President Donald Trump said on Wednesday that he plans to devote much of his time this year to helping Republicans maintain control of the U.S. Congress, but suggested he may stay out of divisive intra-party primary fights.
“I am going to spend probably four or five days a week helping people because we need more Republicans,” the Republican president said in an interview with Reuters. “To get the real agenda through, we need more Republicans.”
Trump indicated he would avoid endorsing candidates in Republican primaries, as he did last year in Alabama’s Senate race, when the incumbent he endorsed was defeated by a hard-line conservative challenger, and would likely focus on the November general election in which Democrats are trying to wrest control of Congress from the Republicans.
“It’s hard sometimes. Sometimes you really like three candidates – that’s a very tough position to be in. But we have places where I like all of the candidates,” Trump said. “But I will be very much involved with – beyond the primaries – with the election itself, very very much.”
Trump is scheduled to travel to western Pennsylvania on Thursday in support of Rick Saccone, the Republican candidate in a special election to replace Republican U.S. Representative Tim Murphy, who resigned in October amid a sex scandal.
Thirty-four seats in the Senate and all 435 seats in the House of Representatives will be contested in November’s midterm elections.
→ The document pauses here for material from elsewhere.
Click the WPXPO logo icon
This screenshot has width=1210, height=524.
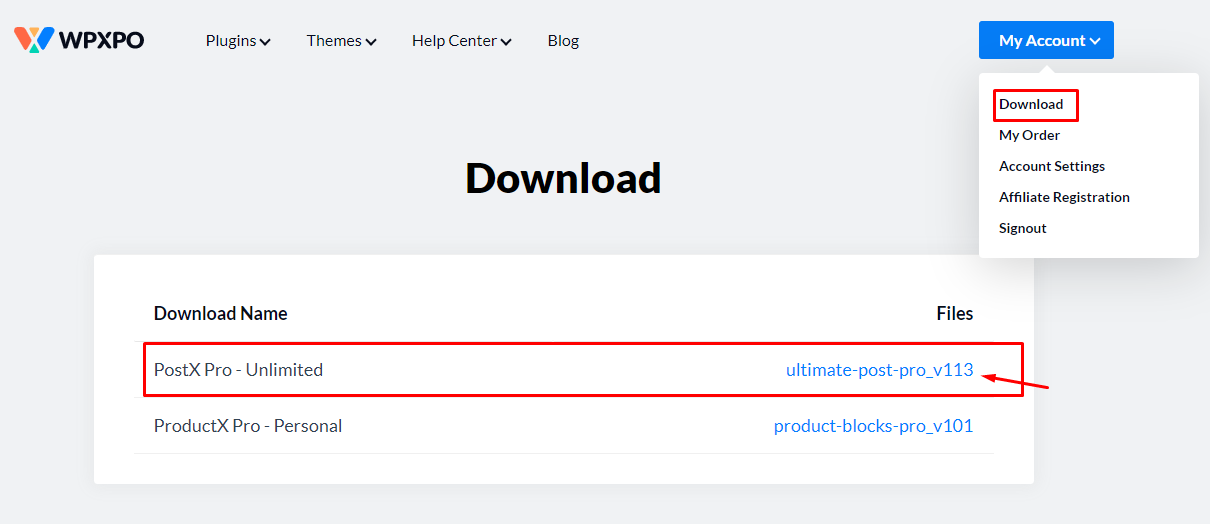coord(33,40)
Democrats need to add a net total of two seats to assume control of the 100-seat Senate and 24 seats to take over the House.
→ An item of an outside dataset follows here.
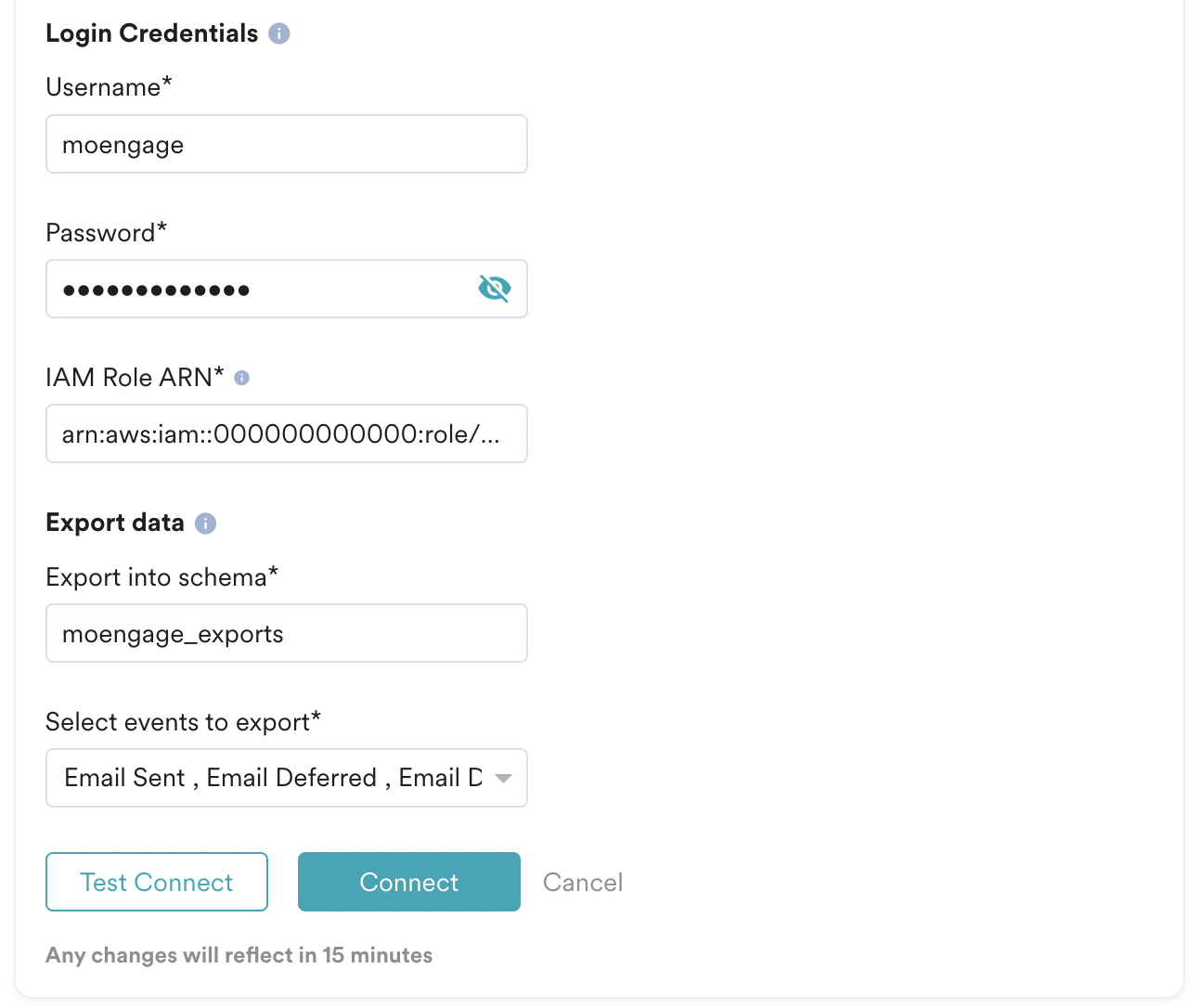Cancel the connection setup
1201x1008 pixels.
pos(583,882)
Fractious Republican primary battles already are developing in states including Arizona, Nevada and Wisconsin, where some of the candidates are backed by Steve Bannon, Trump’s former chief political strategist who he fired last August.
Before Bannon had a public falling-out with the president over the former adviser’s comments in a new book about the Trump White House, the expectation had been that Bannon’s involvement might tempt Trump to interject himself into some those fights.
Now that appears much less likely.
SELLING THE TAX BILL
Trump said he will tout during the campaign the Republican-backed tax overhaul law passed by Congress last month that slashed taxes for corporations and the rich while offering a mixed bag of tax changes to other Americans, a measure he argued would grow in popularity with voters as they see their taxes reduced in pay checks.
The bill also opened up part of the Arctic National Wildlife Refuge in Alaska to private oil drilling and repealed a provision of the Affordable Care Act, dubbed Obamacare, that imposed a fine on people who did not obtain health insurance.
“Those were very, very big things,” the president said. “I think they’ll be very, very popular on the campaign trail.”
He also plans to tout the performance of the stock market.
“If the Democrats won the election, the stock market would have gone down 50 percent from where it was,” Trump said.
Trump’s help could cut both ways for Republicans. In Reuters/Ipsos polls, Trump’s approval rating nationally has largely remained below 40 percent. His presence on the campaign trail could boost turnout of Democratic voters who want to register their disapproval of him.
Democrats won an upset victory in conservative Alabama last month after Roy Moore, the candidate who beat Trump-backed incumbent Senator Luther Strange in the primary and was later backed by the president, lost to Democrat Doug Jones.
In November, Trump-backed Republican candidate Ed Gillespie lost the Virginia governor’s race to Democrat Ralph Northam.
Trump can help Republicans in other ways than campaigning. He remains the party’s most prodigious fund-raiser.